Here's what happens when an 18 year old buys a mainframe...
elson at pico-systems.com
Wed Mar 30 12:11:03 CDT 2016
On 03/30/2016 10:51 AM, William Donzelli wrote:
>> Somebody mentioned a house with a collapsed floor. A friend of mine bought
>> two 770/145s and a GE/Intersil memory box. (I bought the other memory box,
>> in 1979 or so, a **MEG** of memory was a big deal!)
> I assume you mean 370/145s/
> Whatever happened to them? In 1979, they
> would have been still usable machines.
Well, the problem with the 370's were peripherals and power.

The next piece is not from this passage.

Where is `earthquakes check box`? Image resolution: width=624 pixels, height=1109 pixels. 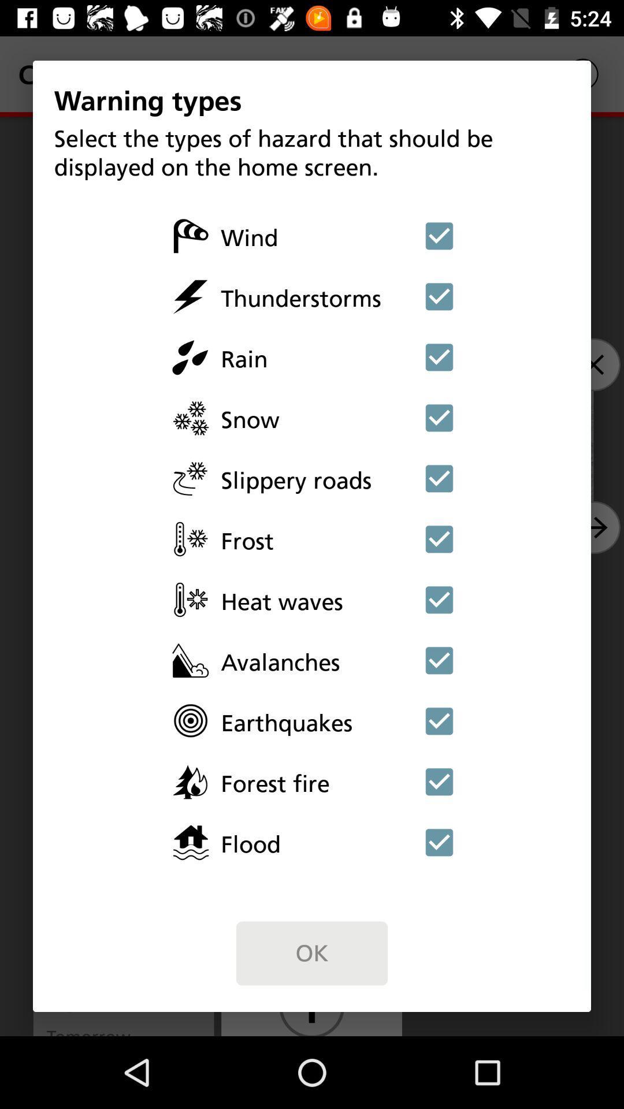 earthquakes check box is located at coordinates (439, 720).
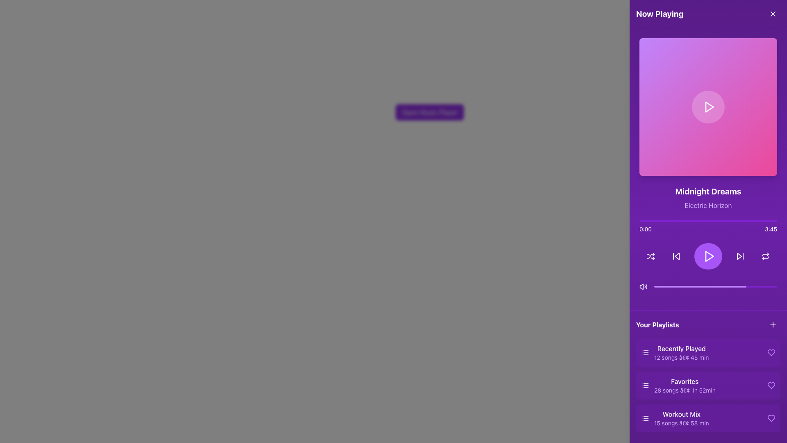  I want to click on the 'next track' button, which is the fourth button in the playback controls row, positioned below the song timeline, so click(740, 256).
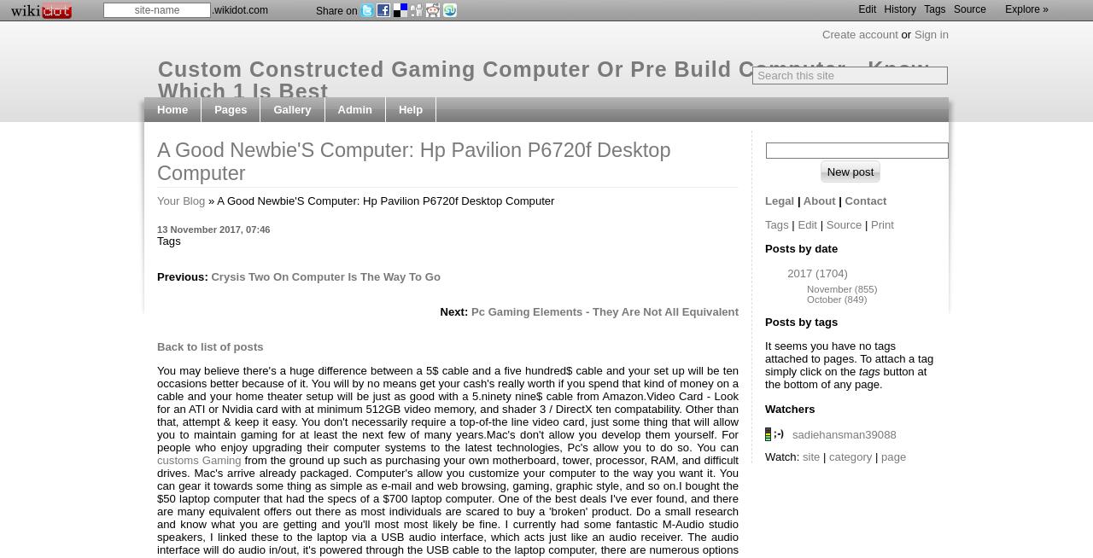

Although the lower level 370's had integrated channels, you
still needed control units and drives. To do any real work,
you'd need at least a DASD controller and drives and a com
controller. Probably at least a tape controller and one
drive to do backups and load software. That won't fit in
the bedroom of a 2-bedroom house, which was where this thing
Second was the 370s used a motor alternator set to convert
50/60 Hz power to 415 Hz power. To keep compatibility, they
used the same size MG set for a range of machines. So, the
145 had a 17 KVA output alternator with a 20 Hp 208V 3-phase
motor. We tried to build a phase converter to run the motor
off the guy's 60 A 240 V service, but the reactive current
was over 60 A and would blow the main breaker. The main
logic supply for the /145 was 390 A at +1.3 and -3 V, so
about 1.5 KW. We should have just got a bunch of big 5V
switcher supplies and tuned them down to the appropriate
voltage. But, that would have likely cost more than he paid
for the machines, maybe even surplus.
The 145 was not a real high performance machine. Although
the memory was 64 bits+parity wide (for ECC) the main data
path was only 16-bits wide, and the microcode word was
rather vertical, so while 360/50 and 360/65 could execute
simple instructions in about 4 microcode cycles, the /145
took something like 7+. A 32 bit add register to register
was 1.4 us, add memory to register was 2.4 us. Floating
point divide was 28 us (short) or 88 us (long).